▸ TASK DESCRIPTION
Each line in the entries below that holds the string "with" is to be listed.

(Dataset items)
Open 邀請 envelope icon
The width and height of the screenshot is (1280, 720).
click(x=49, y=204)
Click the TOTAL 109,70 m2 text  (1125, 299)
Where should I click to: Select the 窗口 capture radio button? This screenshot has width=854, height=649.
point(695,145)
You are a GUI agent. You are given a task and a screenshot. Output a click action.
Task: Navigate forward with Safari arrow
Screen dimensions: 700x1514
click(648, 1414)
--
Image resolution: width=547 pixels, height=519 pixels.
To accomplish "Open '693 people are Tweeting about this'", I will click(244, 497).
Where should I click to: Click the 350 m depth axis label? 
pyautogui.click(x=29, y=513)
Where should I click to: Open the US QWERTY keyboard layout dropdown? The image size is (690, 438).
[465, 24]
==
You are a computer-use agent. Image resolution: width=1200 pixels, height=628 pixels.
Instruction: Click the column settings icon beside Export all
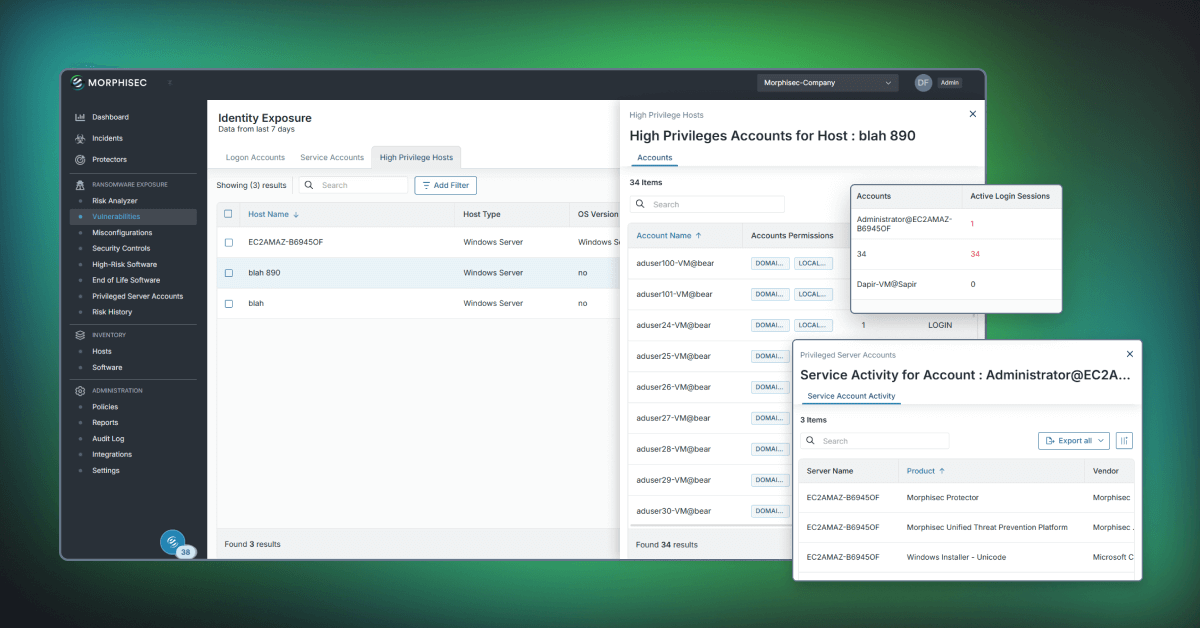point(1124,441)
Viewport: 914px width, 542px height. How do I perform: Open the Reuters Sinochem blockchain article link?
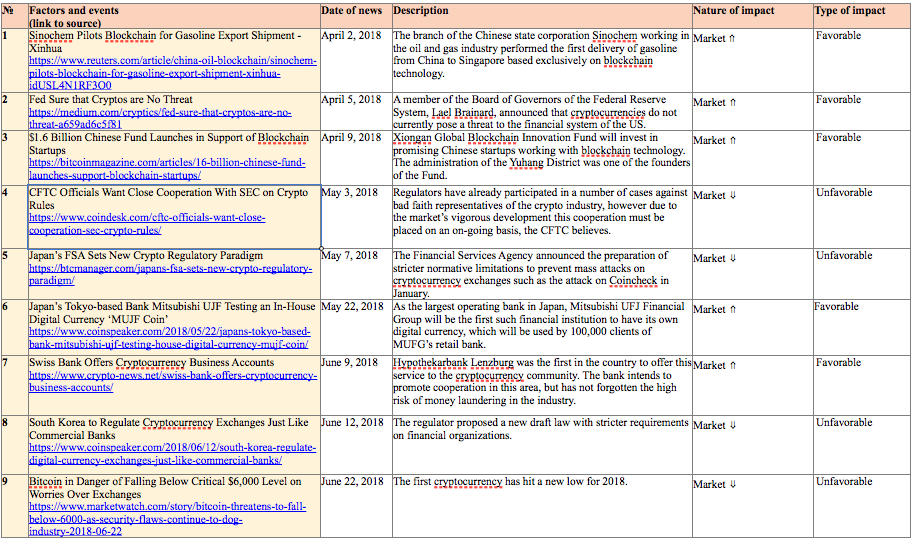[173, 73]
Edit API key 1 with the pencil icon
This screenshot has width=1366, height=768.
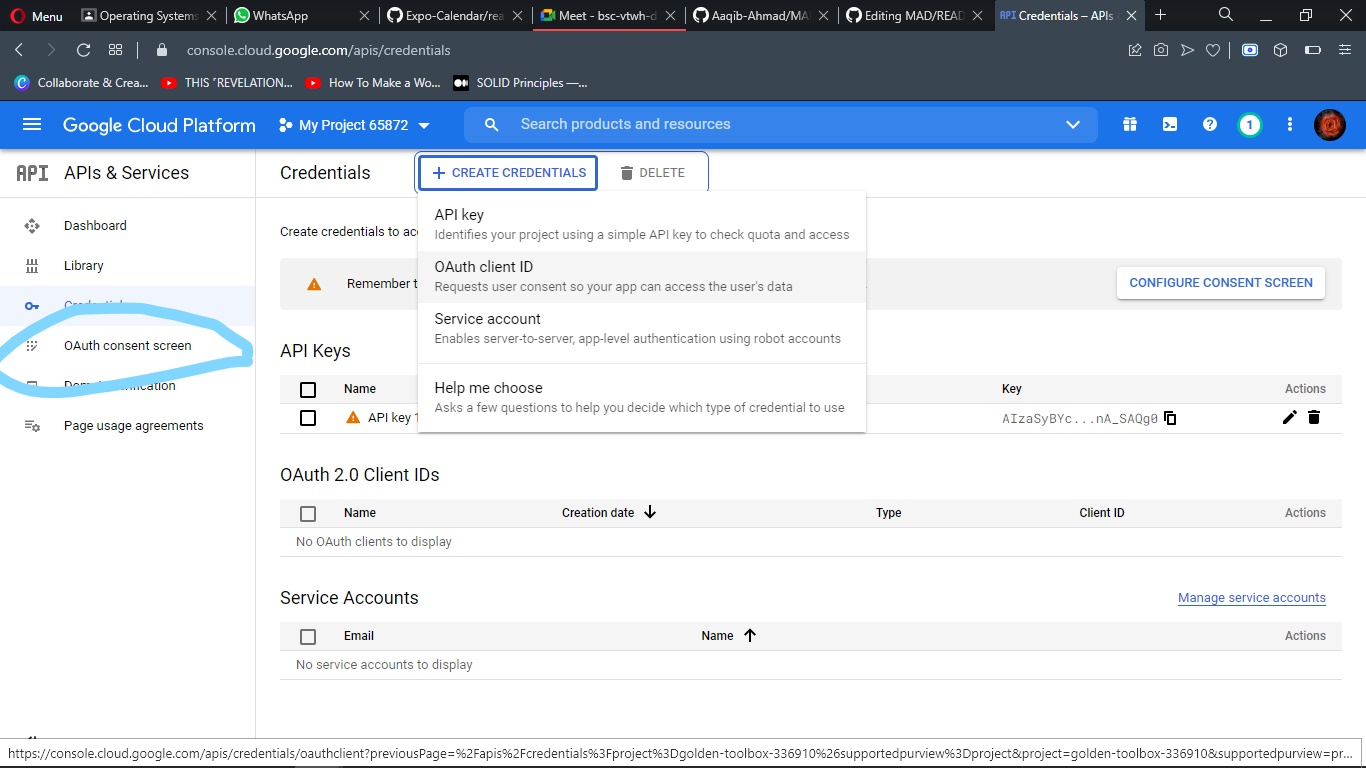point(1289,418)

▸ EXERCISE ANSWER
Task: Navigate forward with Safari arrow
Edit API key 1 with the pencil icon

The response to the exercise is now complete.